Dynazty – The Dark Delight Review

When I first heard Renatus, I was simultaneously blown away, while also a bit nervous about whether or not Dynazty could top that, or even match it. While their...

Released By: AFM Records

Release Date: April 3rd, 2020

Genre: Melodic Metal


Line Up:

Nils Molin – Vocals

Mike Lavér – Guitars

Rob Love Magnusson – Guitars

Jonathan Olsson – Bass

George Egg – Drums


1. Presence of Mind

2. Paradise of the Architect

3. The Black

4. From Sound to Silence

5. Hologram

6. Heartless Madness

7. Waterfall

8. Threading the Needle

9. The Man and the Elements

10. Apex

11. The Road to Redemption

12. The Dark Delight



With some albums, my expectations going in, based either on early release singles, previous releases from the band, or a combination of both, can end up being either a bit too high or a bit too low, with the resulting album either blowing me away beyond expectation or falling a bit short. And then there are albums like, The Dark Delight, by Swedish melodic metal band Dynazty, where I immediately have a feeling something special’s coming, and the end result ends up being everything I was expecting, and more! To be fair, this is hardly my first rodeo with Dynazty, as I’ve been a fan of the band since their outstanding fourth release, Renatus, and also greatly enjoyed their two most recent releases, Titanic Mass and Firesign, so just knowing they had a new album coming this year was enough to get me excited. As soon as I heard the lead single, “Presence of Mind”, though, I immediately had the feeling this could be their best album to date, and after giving The Dark Delight several listens, I can safely say: I was right!

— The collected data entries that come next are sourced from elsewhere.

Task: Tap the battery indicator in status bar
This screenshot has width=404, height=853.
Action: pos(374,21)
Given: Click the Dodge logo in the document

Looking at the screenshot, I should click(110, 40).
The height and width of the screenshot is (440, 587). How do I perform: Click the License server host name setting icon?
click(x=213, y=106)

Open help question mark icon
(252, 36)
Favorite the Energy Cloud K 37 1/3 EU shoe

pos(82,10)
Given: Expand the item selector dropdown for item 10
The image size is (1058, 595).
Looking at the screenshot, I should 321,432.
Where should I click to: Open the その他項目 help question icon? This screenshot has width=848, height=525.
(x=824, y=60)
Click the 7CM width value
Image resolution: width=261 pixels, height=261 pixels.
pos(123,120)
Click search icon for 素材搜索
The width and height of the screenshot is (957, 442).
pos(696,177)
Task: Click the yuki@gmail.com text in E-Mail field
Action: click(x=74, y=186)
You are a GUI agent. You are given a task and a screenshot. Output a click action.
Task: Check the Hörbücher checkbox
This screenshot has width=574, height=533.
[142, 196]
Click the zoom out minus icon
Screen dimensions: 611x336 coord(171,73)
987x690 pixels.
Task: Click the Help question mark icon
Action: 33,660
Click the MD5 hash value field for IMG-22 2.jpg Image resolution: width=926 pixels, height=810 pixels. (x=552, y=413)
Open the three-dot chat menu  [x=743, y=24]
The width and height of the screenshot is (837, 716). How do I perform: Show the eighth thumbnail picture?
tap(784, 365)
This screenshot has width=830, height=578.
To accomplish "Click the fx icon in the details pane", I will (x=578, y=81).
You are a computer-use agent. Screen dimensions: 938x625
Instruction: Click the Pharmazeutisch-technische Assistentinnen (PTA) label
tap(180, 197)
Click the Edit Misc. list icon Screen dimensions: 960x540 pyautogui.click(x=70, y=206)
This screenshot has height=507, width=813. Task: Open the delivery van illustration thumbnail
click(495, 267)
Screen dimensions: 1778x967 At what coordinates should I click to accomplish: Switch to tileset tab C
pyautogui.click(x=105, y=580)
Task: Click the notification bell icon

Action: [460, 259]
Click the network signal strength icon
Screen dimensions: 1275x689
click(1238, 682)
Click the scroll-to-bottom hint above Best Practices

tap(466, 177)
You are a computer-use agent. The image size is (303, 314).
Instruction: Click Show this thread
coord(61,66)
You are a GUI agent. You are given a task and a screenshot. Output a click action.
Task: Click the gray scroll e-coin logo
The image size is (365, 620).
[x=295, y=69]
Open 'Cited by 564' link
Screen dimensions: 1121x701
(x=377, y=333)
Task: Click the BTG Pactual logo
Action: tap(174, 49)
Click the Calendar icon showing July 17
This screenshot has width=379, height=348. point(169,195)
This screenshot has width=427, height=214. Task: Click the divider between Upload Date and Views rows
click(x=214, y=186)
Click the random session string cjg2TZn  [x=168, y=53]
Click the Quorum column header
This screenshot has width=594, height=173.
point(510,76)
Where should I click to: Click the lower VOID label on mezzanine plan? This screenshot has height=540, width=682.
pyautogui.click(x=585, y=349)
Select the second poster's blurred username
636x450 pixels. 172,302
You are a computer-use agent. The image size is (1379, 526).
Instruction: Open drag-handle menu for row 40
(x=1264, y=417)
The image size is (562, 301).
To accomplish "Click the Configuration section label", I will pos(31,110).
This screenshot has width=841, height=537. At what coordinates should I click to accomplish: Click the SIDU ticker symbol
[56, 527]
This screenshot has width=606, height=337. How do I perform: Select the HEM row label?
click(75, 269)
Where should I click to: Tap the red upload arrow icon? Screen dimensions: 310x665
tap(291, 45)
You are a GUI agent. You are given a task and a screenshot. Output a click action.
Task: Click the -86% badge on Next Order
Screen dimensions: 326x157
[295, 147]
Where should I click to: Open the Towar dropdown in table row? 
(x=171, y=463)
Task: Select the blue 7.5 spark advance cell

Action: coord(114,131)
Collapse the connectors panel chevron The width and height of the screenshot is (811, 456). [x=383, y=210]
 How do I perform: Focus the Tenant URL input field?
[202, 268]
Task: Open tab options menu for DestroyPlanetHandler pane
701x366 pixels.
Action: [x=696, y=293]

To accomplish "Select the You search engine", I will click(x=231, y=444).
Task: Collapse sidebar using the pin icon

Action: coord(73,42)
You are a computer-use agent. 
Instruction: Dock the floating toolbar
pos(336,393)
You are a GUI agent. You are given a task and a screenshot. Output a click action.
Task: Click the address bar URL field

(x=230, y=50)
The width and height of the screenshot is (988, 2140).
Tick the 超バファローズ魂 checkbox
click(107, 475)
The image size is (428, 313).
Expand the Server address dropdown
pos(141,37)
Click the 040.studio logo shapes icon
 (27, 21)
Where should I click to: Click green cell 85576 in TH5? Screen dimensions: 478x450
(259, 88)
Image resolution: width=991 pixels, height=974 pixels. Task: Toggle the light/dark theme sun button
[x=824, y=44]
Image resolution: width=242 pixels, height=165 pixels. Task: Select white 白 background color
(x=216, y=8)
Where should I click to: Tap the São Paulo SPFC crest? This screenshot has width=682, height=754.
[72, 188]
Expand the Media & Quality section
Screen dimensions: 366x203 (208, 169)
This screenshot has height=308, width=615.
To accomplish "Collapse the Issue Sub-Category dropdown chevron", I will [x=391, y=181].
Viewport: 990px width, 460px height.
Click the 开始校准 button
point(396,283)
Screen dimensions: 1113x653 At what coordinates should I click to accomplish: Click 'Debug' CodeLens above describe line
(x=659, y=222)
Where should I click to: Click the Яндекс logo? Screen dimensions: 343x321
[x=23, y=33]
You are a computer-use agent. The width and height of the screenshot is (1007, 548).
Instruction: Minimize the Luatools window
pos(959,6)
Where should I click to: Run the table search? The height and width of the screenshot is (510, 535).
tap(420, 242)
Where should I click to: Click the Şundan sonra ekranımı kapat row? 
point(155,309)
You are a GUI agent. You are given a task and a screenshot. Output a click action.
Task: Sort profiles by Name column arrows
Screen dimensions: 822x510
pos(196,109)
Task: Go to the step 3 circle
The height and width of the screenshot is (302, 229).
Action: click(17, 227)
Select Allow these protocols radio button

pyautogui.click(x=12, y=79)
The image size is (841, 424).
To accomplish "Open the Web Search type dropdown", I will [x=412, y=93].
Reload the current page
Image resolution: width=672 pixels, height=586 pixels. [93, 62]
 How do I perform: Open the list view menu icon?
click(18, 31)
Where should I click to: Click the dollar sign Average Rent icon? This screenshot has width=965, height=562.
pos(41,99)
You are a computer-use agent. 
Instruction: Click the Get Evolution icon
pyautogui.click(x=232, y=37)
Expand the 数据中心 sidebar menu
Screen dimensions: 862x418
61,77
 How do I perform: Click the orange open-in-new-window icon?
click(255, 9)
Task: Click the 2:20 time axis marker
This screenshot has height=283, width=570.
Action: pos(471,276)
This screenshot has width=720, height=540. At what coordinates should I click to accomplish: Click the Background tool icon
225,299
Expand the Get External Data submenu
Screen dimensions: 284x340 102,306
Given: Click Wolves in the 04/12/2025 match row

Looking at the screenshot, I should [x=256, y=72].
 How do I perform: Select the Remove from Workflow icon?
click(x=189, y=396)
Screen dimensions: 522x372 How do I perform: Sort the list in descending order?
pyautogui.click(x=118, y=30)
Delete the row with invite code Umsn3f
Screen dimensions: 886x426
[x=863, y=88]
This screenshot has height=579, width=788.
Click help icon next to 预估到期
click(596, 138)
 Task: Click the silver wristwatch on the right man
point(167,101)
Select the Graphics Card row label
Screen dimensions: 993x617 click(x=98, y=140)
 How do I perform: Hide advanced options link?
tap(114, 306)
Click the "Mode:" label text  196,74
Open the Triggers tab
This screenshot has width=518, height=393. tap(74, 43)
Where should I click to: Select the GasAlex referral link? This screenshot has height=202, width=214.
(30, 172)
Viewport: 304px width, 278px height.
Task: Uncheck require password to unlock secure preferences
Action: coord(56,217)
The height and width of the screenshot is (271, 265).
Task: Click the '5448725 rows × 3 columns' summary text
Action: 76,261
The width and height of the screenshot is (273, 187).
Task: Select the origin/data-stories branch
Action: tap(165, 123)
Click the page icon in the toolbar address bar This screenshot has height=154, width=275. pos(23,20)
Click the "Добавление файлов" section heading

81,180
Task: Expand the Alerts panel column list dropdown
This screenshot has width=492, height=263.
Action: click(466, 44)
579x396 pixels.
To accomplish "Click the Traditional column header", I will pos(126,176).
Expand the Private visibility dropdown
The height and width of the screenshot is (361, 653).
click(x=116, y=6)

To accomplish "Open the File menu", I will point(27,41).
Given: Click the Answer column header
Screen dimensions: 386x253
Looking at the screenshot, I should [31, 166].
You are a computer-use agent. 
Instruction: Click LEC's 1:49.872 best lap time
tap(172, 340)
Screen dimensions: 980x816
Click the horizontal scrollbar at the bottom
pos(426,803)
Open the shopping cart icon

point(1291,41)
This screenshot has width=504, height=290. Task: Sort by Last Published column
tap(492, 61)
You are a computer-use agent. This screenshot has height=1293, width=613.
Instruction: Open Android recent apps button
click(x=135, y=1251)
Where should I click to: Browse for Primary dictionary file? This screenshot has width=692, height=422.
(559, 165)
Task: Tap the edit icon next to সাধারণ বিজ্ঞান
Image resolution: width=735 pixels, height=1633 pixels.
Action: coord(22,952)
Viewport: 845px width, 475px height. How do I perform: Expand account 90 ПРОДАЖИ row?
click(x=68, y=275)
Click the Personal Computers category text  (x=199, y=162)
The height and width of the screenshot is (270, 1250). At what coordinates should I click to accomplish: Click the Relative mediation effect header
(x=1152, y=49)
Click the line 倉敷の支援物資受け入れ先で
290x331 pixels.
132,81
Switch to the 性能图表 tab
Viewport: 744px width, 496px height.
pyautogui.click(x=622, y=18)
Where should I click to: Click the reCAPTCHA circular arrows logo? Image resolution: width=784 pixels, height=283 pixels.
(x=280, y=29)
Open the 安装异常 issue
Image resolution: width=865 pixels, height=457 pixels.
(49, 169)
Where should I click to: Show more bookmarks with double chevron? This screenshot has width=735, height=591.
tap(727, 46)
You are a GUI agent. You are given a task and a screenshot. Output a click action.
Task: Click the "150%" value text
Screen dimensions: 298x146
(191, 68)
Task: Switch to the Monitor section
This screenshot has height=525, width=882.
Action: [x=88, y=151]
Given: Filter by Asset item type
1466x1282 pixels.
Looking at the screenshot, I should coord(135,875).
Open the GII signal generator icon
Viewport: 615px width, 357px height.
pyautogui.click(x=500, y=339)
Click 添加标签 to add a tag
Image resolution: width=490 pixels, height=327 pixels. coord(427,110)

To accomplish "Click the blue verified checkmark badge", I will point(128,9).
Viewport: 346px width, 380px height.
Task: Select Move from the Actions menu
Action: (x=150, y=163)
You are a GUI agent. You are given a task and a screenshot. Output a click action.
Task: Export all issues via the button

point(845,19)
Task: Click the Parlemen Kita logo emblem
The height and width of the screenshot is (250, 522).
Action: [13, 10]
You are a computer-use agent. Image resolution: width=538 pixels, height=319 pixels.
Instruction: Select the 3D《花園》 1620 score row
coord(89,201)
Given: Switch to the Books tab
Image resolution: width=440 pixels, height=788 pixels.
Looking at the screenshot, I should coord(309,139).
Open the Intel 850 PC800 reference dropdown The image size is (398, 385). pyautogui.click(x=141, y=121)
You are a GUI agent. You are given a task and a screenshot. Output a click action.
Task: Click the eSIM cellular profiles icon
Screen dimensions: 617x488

At this point, Dynazty has their current sound completely mastered, now four albums into this phase (as well as being seven albums into their career), so fans of the previous few albums should have a good idea of what to expect. The same mix of hard-hitting guitars, uplifting melodies, and huge, catchy choruses is still fully intact, with Rob Love Magnusson delivering some of his grooviest riffs to date, with the lead melodies and solos particularly impressive. That’s not to say Love has all the fun as Mike Laver is also very prominent on this album, the pairing between the two works very very well.

There’s great use of the keys as well. They had already been used a lot on Firesign, and if anything this album places a bigger emphasis on them, with a lot of the tracks having some strong trance beats and melodies, as well as the occasional use of more ambient keys. And of course, Nils Molin’s vocals are every bit as smooth, powerful and epic as always, with him slaying it on some of the band’s best choruses to date. His performance alternates between calm, emotional and very intense throughout the album, and he does so fluidly and perfectly, as always.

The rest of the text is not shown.